**PROVIDED TEXT**:

--

University of California, Santa Cruz (UC Santa Cruz)
Adiabatic Waveguide Coupler for High-Power Solar Energy Collection and Transmission
Program: 
ARPA-E Award: 
$892,432
Location: 
Santa Cruz, CA
Project Term: 
05/01/2013 to 12/31/2014
Project Status: 
CANCELLED
Technical Categories: 
Critical Need: 
With the demand for energy in the U.S. constantly growing, reducing greenhouse gas emissions from our energy use is a tremendous challenge. Concentrated solar energy technologies would address these challenges because the sun is an abundant, renewable source that produces no emissions. Conventional solar concentration systems directly convert sunlight into electricity at the point of collection. However, there is an opportunity to identify new technologies that more effectively utilize the solar energy collected by the concentrating optics.

--

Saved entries
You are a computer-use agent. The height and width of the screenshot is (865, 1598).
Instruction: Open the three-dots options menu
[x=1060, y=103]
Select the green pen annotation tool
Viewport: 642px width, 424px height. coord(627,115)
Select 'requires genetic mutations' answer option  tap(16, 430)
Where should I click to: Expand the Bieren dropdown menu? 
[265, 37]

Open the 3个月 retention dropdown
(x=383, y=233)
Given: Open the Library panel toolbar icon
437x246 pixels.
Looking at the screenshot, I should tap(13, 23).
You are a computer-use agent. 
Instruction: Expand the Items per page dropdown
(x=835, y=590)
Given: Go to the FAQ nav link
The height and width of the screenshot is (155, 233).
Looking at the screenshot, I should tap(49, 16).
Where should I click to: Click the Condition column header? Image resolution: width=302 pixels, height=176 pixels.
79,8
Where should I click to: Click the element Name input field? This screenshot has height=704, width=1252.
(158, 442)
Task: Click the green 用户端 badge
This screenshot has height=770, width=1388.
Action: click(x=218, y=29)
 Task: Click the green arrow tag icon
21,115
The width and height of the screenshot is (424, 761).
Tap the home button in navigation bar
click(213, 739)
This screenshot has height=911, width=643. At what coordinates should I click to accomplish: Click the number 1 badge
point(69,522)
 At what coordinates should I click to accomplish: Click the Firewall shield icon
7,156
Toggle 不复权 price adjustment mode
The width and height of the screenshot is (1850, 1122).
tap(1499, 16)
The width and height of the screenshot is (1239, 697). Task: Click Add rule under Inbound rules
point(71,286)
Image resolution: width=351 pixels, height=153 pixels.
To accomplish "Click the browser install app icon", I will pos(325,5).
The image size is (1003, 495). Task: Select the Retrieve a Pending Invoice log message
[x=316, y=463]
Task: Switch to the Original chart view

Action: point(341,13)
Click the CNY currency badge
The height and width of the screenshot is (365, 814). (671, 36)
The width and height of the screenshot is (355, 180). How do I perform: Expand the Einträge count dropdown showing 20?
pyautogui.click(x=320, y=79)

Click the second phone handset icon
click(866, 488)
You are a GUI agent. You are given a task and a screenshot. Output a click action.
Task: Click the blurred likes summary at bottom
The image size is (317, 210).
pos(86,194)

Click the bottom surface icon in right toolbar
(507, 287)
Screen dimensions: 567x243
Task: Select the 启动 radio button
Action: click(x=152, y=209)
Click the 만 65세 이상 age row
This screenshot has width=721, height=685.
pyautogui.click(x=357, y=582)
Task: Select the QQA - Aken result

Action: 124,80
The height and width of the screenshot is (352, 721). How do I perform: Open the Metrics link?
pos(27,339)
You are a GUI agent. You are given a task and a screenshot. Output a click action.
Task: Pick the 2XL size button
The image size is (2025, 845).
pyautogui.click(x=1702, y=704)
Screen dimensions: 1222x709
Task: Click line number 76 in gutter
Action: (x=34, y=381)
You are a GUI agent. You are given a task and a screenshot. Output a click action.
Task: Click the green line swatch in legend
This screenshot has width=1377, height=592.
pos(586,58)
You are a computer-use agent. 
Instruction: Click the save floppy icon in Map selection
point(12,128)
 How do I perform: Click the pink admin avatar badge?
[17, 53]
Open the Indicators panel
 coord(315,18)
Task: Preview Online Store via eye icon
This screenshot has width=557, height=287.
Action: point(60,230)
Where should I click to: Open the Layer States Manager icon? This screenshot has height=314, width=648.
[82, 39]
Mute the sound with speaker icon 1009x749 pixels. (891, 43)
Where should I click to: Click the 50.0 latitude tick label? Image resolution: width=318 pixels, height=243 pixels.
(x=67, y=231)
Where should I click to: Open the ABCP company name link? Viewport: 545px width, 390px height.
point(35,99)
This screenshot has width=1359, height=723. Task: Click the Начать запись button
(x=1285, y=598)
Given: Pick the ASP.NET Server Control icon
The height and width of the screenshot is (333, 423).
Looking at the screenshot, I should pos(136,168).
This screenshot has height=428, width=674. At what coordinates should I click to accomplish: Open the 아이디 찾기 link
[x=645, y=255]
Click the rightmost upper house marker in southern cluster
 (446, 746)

--

**EXERCISES**:
(A) List every field label in the project summary that ends with a colon.
(B) Write out the part of the project summary starting at "Adiabatic Waveguide Coupler" and ending at "the concentrating optics.", word for word.
The saved entries are separate material and have no connection to the project summary.

**TASK-BY-TASK ANSWERS**:
(A) Program, ARPA-E Award, Location, Project Term, Project Status, Technical Categories, Critical Need

(B)
Adiabatic Waveguide Coupler for High-Power Solar Energy Collection and Transmission
Program: 
ARPA-E Award: 
$892,432
Location: 
Santa Cruz, CA
Project Term: 
05/01/2013 to 12/31/2014
Project Status: 
CANCELLED
Technical Categories: 
Critical Need: 
With the demand for energy in the U.S. constantly growing, reducing greenhouse gas emissions from our energy use is a tremendous challenge. Concentrated solar energy technologies would address these challenges because the sun is an abundant, renewable source that produces no emissions. Conventional solar concentration systems directly convert sunlight into electricity at the point of collection. However, there is an opportunity to identify new technologies that more effectively utilize the solar energy collected by the concentrating optics.